┌─ Material for this task

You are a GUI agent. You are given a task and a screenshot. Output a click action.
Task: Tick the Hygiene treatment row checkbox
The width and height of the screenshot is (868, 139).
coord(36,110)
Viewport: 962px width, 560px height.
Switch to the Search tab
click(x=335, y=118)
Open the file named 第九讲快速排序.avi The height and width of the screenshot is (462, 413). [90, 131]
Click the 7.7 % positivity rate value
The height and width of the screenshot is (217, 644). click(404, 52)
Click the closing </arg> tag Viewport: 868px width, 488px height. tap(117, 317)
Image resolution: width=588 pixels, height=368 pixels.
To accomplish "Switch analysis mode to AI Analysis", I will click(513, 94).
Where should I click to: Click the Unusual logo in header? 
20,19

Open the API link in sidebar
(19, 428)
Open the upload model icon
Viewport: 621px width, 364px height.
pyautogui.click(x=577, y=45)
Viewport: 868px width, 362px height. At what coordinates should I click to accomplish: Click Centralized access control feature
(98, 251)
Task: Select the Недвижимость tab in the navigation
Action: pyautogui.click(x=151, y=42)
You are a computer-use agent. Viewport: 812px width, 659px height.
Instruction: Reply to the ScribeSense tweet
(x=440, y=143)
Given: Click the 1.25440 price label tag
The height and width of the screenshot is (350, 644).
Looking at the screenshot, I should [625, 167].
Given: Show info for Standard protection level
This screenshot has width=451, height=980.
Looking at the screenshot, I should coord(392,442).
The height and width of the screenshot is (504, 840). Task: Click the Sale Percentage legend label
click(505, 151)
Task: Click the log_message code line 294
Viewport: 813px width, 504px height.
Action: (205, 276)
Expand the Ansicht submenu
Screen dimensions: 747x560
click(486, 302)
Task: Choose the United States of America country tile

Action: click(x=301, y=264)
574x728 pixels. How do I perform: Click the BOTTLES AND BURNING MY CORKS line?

└─

▸ Assigned task: Word for word, set down the complete listing once more.

▸ Response:
You are a GUI agent. You are given a task and a screenshot. Output a click action.
Task: Tick the Hygiene treatment row checkbox
The width and height of the screenshot is (868, 139).
coord(36,110)
Viewport: 962px width, 560px height.
Switch to the Search tab
click(x=335, y=118)
Open the file named 第九讲快速排序.avi The height and width of the screenshot is (462, 413). [90, 131]
Click the 7.7 % positivity rate value
The height and width of the screenshot is (217, 644). click(404, 52)
Click the closing </arg> tag Viewport: 868px width, 488px height. tap(117, 317)
Image resolution: width=588 pixels, height=368 pixels.
To accomplish "Switch analysis mode to AI Analysis", I will click(513, 94).
Where should I click to: Click the Unusual logo in header? 
20,19

Open the API link in sidebar
(19, 428)
Open the upload model icon
Viewport: 621px width, 364px height.
pyautogui.click(x=577, y=45)
Viewport: 868px width, 362px height. At what coordinates should I click to accomplish: Click Centralized access control feature
(98, 251)
Task: Select the Недвижимость tab in the navigation
Action: pyautogui.click(x=151, y=42)
You are a computer-use agent. Viewport: 812px width, 659px height.
Instruction: Reply to the ScribeSense tweet
(x=440, y=143)
Given: Click the 1.25440 price label tag
The height and width of the screenshot is (350, 644).
Looking at the screenshot, I should [625, 167].
Given: Show info for Standard protection level
This screenshot has width=451, height=980.
Looking at the screenshot, I should coord(392,442).
The height and width of the screenshot is (504, 840). Task: Click the Sale Percentage legend label
click(505, 151)
Task: Click the log_message code line 294
Viewport: 813px width, 504px height.
Action: (205, 276)
Expand the Ansicht submenu
Screen dimensions: 747x560
click(486, 302)
Task: Choose the United States of America country tile

Action: click(x=301, y=264)
574x728 pixels. How do I perform: Click the BOTTLES AND BURNING MY CORKS line?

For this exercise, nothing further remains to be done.